This is the first instalment in our series exploring architects as designers. Specifically we are looking at the architects who designed the various chairs in situ at the Architecture and Planning Library.
Our series begins with Le Corbusier, Jeanneret & Perriand and their iconic 1928 chaise lounge.
Le Corbusier (Charles- Edouard Jeanneret) was already well established as a modernist architect and, by 1928, had been in practice with his cousin Pierre Jeanneret for several years. By 1927 steel furniture from Breuer and Mies Van der Rohe was already available – to stay current Le Corbusier needed to create prototypes that worked with modernist thinking.
A proponent of mass-production (and a critic of the failure of industry to comply), Le Corbusier was looking to develop “new equipment” that fulfilled necessary functions with the efficiencies gained through industrialisation.
Accordingly, his philosophy for furniture was that it was “equipment for living” – functional, efficient and standardised.1
Charlotte Perriand joined Le Corbusier’s Atelier after he viewed her submission to the 1927 Salon d’automne. Her work was reflective of Art Deco aesthetics, influenced with shiny sheet metal and steel tube (materials of new technologies) and it proved she was moving ahead of typically conservative approaches to interiors and furniture.2
She provided a modern industrial aesthetic that could advance and be incorporated into already existing working drawings of Le Corbusier.
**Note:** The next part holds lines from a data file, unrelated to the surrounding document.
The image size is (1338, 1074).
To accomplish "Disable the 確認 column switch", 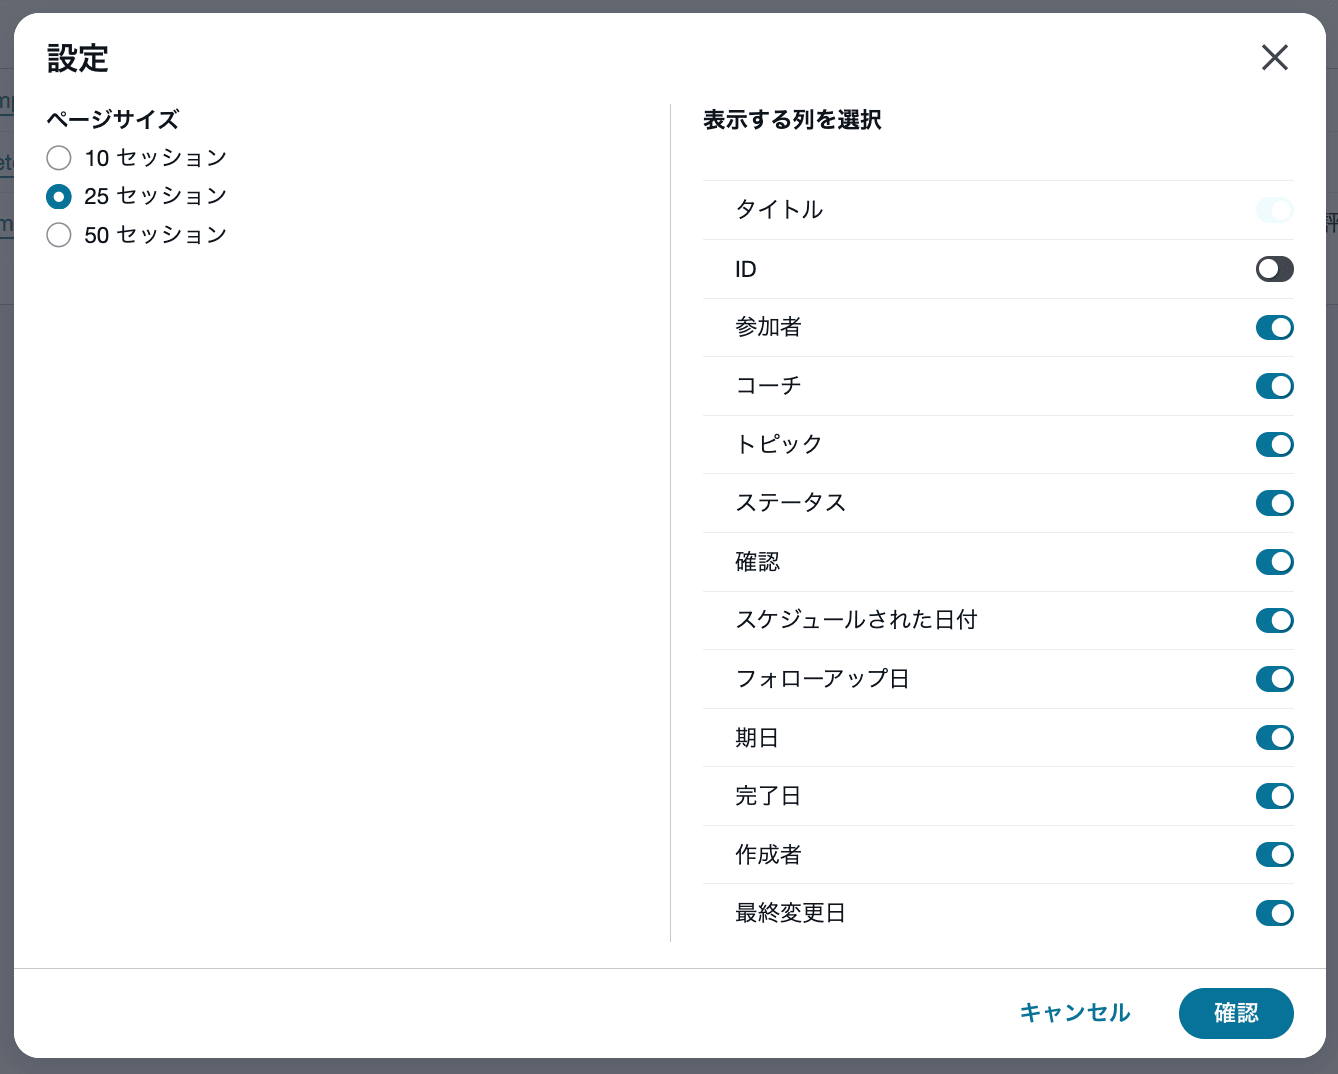I will tap(1274, 561).
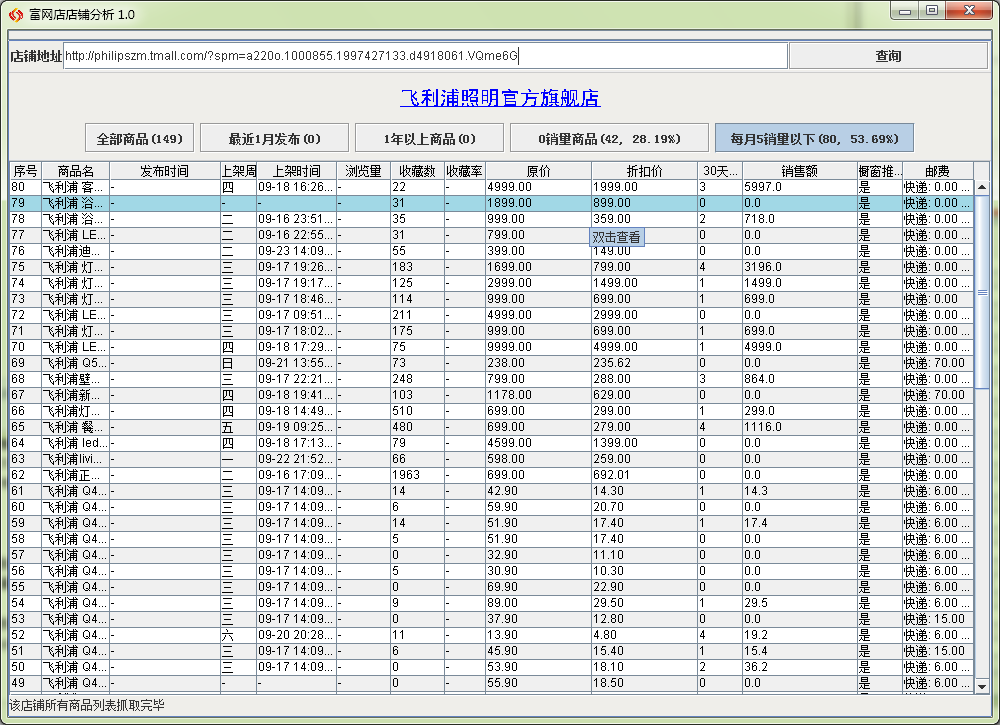Screen dimensions: 1000x725
Task: Open the 飞利浦照明官方旗舰店 link
Action: click(x=500, y=98)
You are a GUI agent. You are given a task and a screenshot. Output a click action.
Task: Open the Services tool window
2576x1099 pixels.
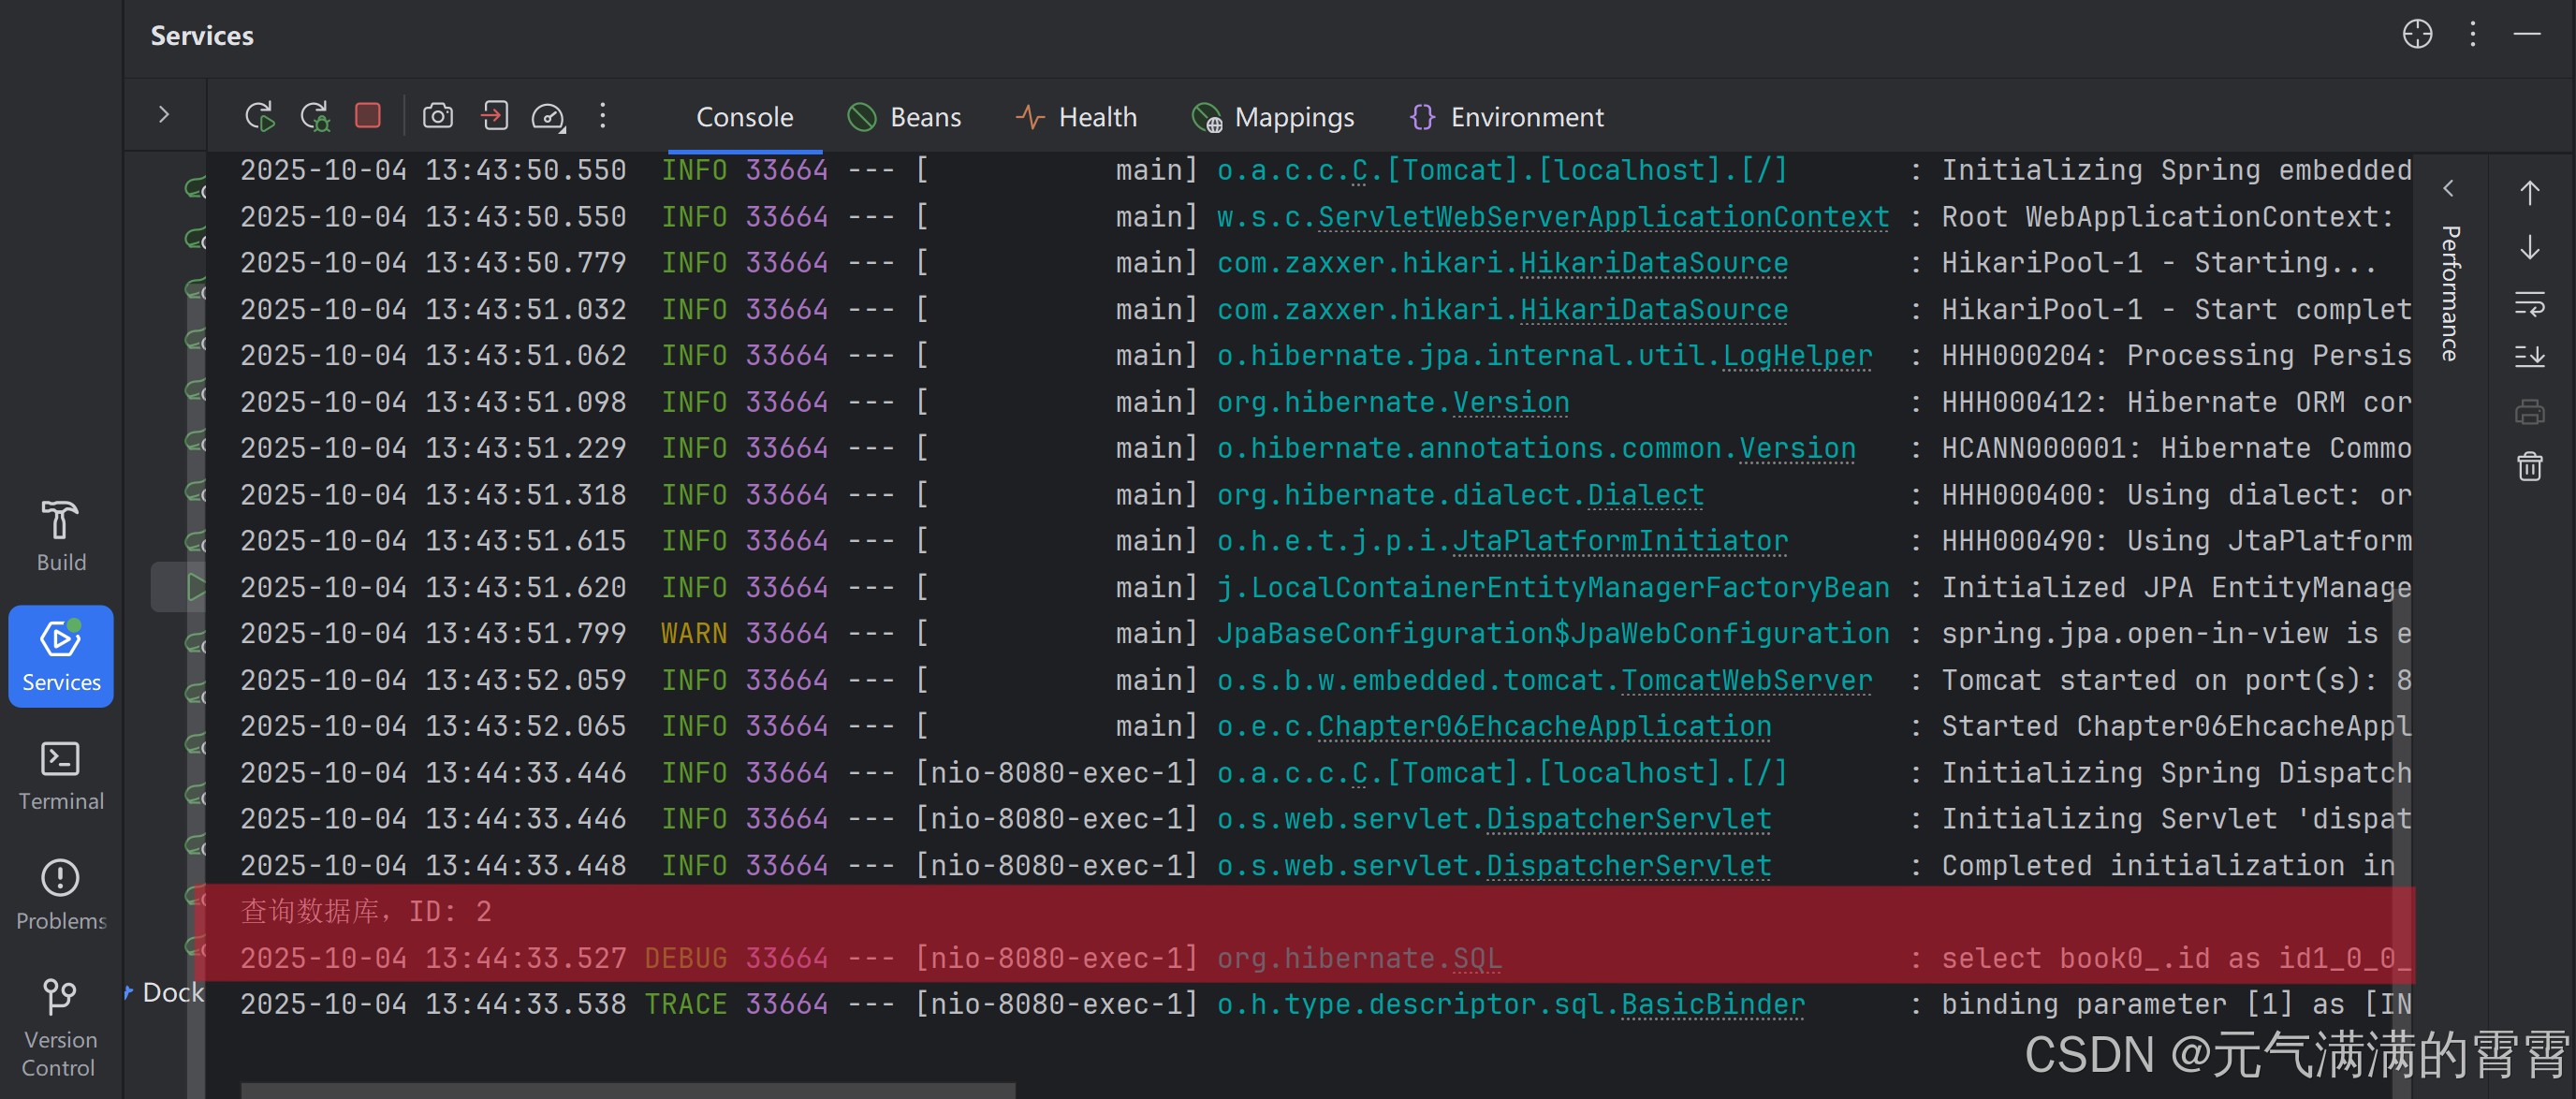click(61, 656)

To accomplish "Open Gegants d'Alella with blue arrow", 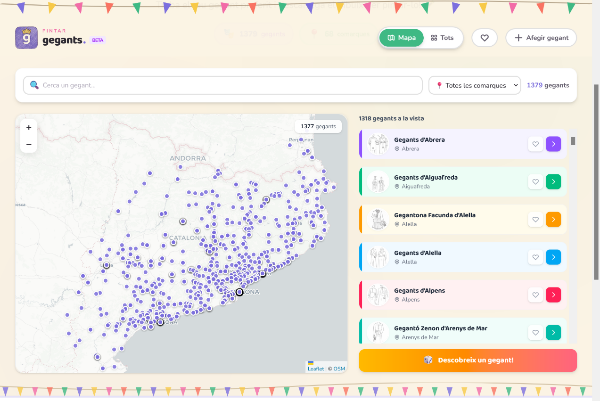I will pyautogui.click(x=553, y=257).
Le Corbusier stated that the chair was a machine for sitting but he stressed that these machines should also allow for different body positions and in 1928 collaboration by the trio resulted in a series of three chairs:
- The Siège à Dossier Basculant (chair with a swinging back)
- The Fauteuil Grand Confort (easy chair)
- The Chaise Lounge Basculant
Of these three only two were compliant with mass-production methods, the Fauteuil Grand Confort and the Chaise Lounge Basculant. The chaise lounge has remained in production essentially since Perriand commissioned the creation of its prototype3 in 1928 and notably Italian manufacturers Cassina, the only authorised manufacturer, celebrated 50 years of continuous production of the LC Series chaise lounge in 2015.4
The Architecture and Planning Library chaise lounge was gifted to the Library by the “Go to Kiwi” student congress (circa 1983).
It is currently awaiting occupants and inspiring a display…
Fiona Lamont, Library Assistant, Architecture and Planning Library
References
1 Mary McLeod and Roger Aujame, Charlotte Perriand: An Art of Living (New York: H.N. Abrams; Architectural League of New York 2003).
2 Le Corbusier, Le Corbusier: Furniture and Interiors 1905-1965, ed. Charlotte Perriand and others (Paris: Fondation Le Corbusier; Zürich: Scheidegger & Spiess 2012).
3 Mary McLeod and Roger Aujame, Charlotte Perriand: An Art of Living (New York: H.N. Abrams; Architectural League of New York 2003).
4 50 Anni Della Serie LC. Domus, 987 (2015), p.IV.